— start Extract —

# should I be worried?as



## Nicole (Mar 6, 2009)

my hedgehog, Bonzo is about 10 or 11 weeks old. I know that the babies [he's still a baby right?] sleep A LOT, buttt, i feel like he sleeps more than A LOT. He only is up if i wake him up and then he always wants to just snuggle on me and go back to sleep. i can hear him awake in his cage at night, or more like the earrllyyy hours of the morning. when i wake him up he is active for a while then just wants to go to sleep. i do feel like its my fault though because i usually stay up kinda late watching tv and i think he only likes to come out when its pitch black. is this more than a lot of sleep or is this normal? and if this is normal, how old will he be when he stops sleeping as much as a baby hedgehog does?


----------



## Immortalia (Jan 24, 2009)

I don't think you should be worried. Some hedgies are sleepers, and some are explorers. My hedgie is over 4 months old now, and when I have him out, he is fully happy just to snuggle with me and sleep. He doesn't care much for wandering or exploring. He does walk around if I keep moving away from him and there's nothing soft and fuzzy around him :lol: And he'll chase his mealies. other than that, he just sleeps snuggled with me while I study or watch tv or at my computer.


----------



## Aleshea (Feb 13, 2009)

It's normal my bella loves to play and run around but hanna just loves to sleep on my chest or in my lap it just depends on the hedgie and it looks like you have a cuddler!


----------



## Nicole (Mar 6, 2009)

okay that sounds just like my hedgie. it's just that i dont have a wheel yet because i have this cage that is too small for it to fit. i bought the cage thinking it would be fine. i have a big cage on layaway and am picking it up in two weeks when i have the money, and then i'm going to get a wheel at the same time. so i'm trying to have him climb around to get some exercise. is this okay for now until i get a new cage in two weeks?


----------



## Aleshea (Feb 13, 2009)

You should be fine for two weeks but I would not wait any longer you could put the wheel in a play pen for her if she is not too shy!


----------



## dorasdaddy (Dec 23, 2008)

— end Extract —
— start Source excerpt —

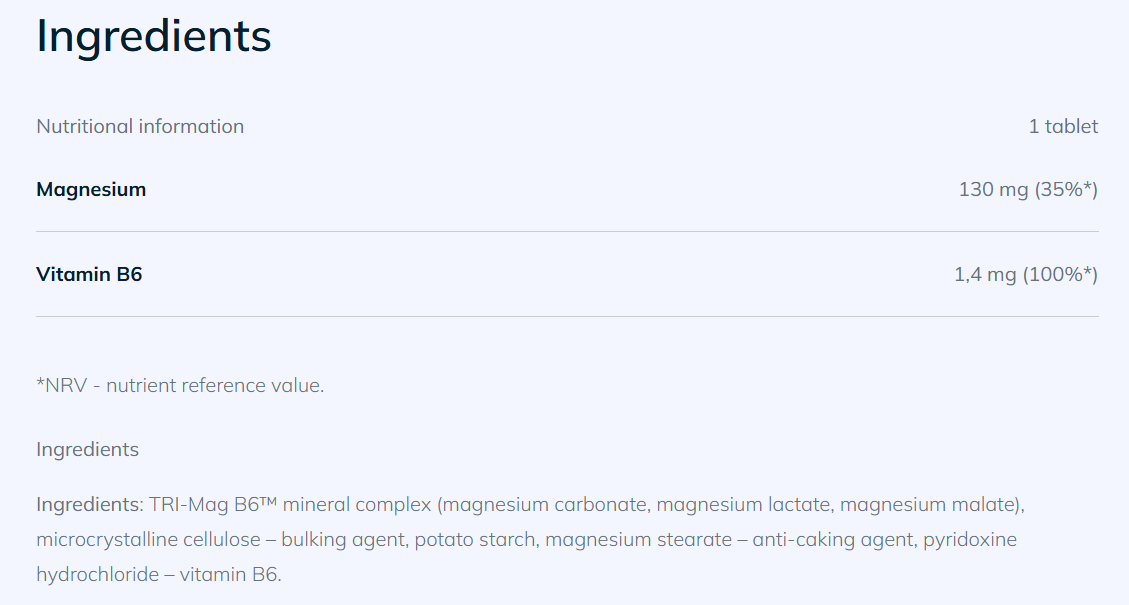Click the pyridoxine word in ingredients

— end Source excerpt —

• The task: Revise the forum thread from "okay that sounds" up to and including "in two weeks?", changing each "wheel" to "running wheel". This material was taken from a different source than the forum thread.

• Result of the exercise:
okay that sounds just like my hedgie. it's just that i dont have a running wheel yet because i have this cage that is too small for it to fit. i bought the cage thinking it would be fine. i have a big cage on layaway and am picking it up in two weeks when i have the money, and then i'm going to get a running wheel at the same time. so i'm trying to have him climb around to get some exercise. is this okay for now until i get a new cage in two weeks?